BEGIN TASK INPUTS
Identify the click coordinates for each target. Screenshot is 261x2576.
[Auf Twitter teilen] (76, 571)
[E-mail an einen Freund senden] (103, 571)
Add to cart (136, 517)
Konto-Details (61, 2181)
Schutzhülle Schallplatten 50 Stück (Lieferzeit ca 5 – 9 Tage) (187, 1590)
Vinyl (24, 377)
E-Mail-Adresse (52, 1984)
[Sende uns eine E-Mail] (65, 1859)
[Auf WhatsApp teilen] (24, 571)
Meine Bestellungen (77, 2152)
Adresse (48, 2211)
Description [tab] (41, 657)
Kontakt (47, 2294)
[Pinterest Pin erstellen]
END TASK INPUTS
Check each line of the listing above for the word "teilen". Then state how many lines have it, and nothing further.

SOLUTION TO THE EXERCISE:
2